Strengths – The Potter-Elvehjem homogenizer is relatively inexpensive, though the motor can cost several hundred dollars.  They are easy to use and clean, and samples can be kept cold on ice during processing.  The homogenizer is effective for disrupting animal cells for the generation of subcellular components.

Limitations – Using a Potter-Elvehjem homogenizer with a motorized PTFE pestle is good for disrupting cells, but not very efficient at homogenizing solid tissue.  Muscle homogenized by this method was incomplete.  For solid tissue, homogenizing with a Potter-Elvehjem is not overly effective.  Overall the process was poor in a one-step method.  When used in conjunction with other homogenizers, it was effective.

Potter-Elvehjem homogenized muscle.

Figure 12. Potter-Elvehjem homogenizer with motorized PTFE pestle yields 36% relative disruption of muscle as compared to other systems. Significant solid tissue remained intact (see Fig. 20).

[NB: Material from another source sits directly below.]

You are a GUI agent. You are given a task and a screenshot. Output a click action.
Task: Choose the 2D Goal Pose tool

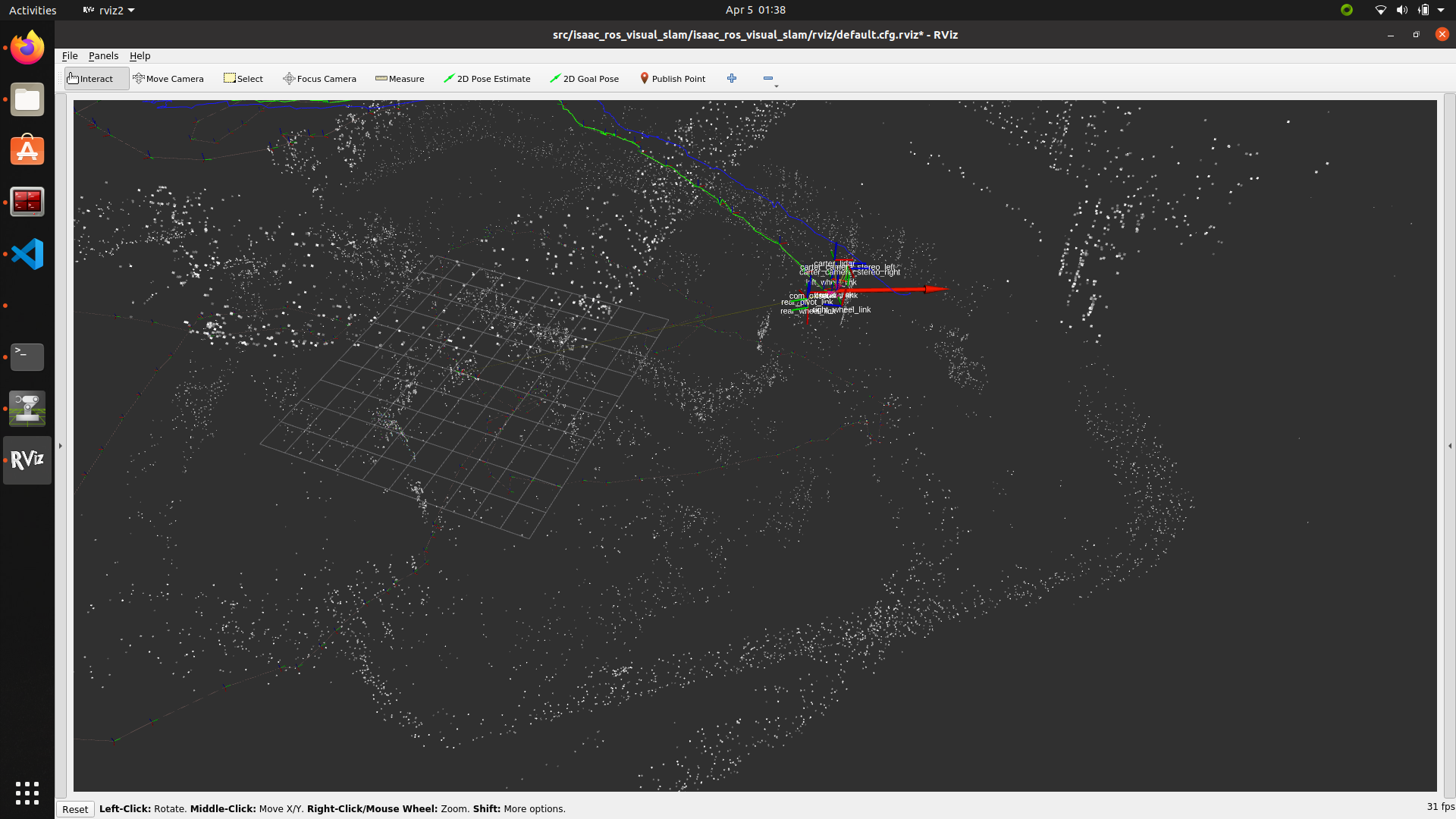point(584,78)
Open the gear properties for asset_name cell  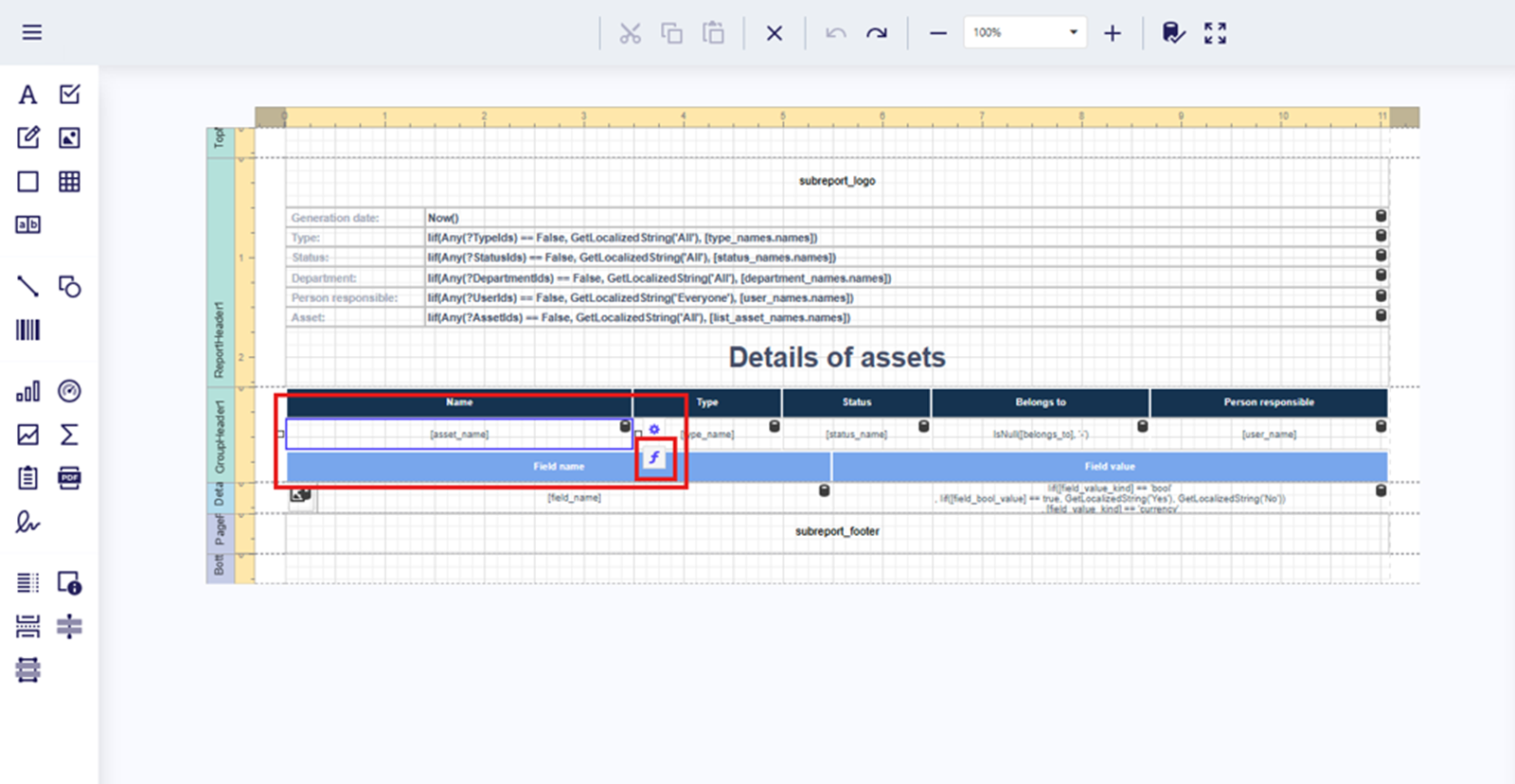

French Press or French Pressure Cell: The French press came into use in the early 1960s.  It was developed in the late 1940s for the disruption of microorganisms.  It works by forcing cells through a tiny orifice under extremely high pressure, e.g., 20,000 psi.  As the cells move from high pressure to low pressure, they expand and rupture.

The French press is very useful for periodic cracking of microorganisms, but it is much less useful for routine cell disruption.  The samples that are used in French pressure cells must be fluid, such as previously homogenized tissue, blood, microbes, or other fine particulate fluids.  When disrupting microbes, cells are often harvested by centrifugation and the cell paste is processed. 

French pressure cells cost upward of $3500, with the smaller cells being used for samples of 1-2 ml.  Larger presses process upwards of 30-40 ml. 

Strengths – The French press is a very effective and efficient tool.  Homogenates generated by French press rival ultrasonication in degree of thoroughness of disruption.  Sample homogenates are very uniform.

Limitations – Sample sizes are relatively small and throughput is very low.  For any samples other than single cells or microbial cultures, a pre-homogenization step is first necessary.  French pressure cells can be expensive relative to the number of samples that can be processed.  Due to the small orifice, the French press can clog.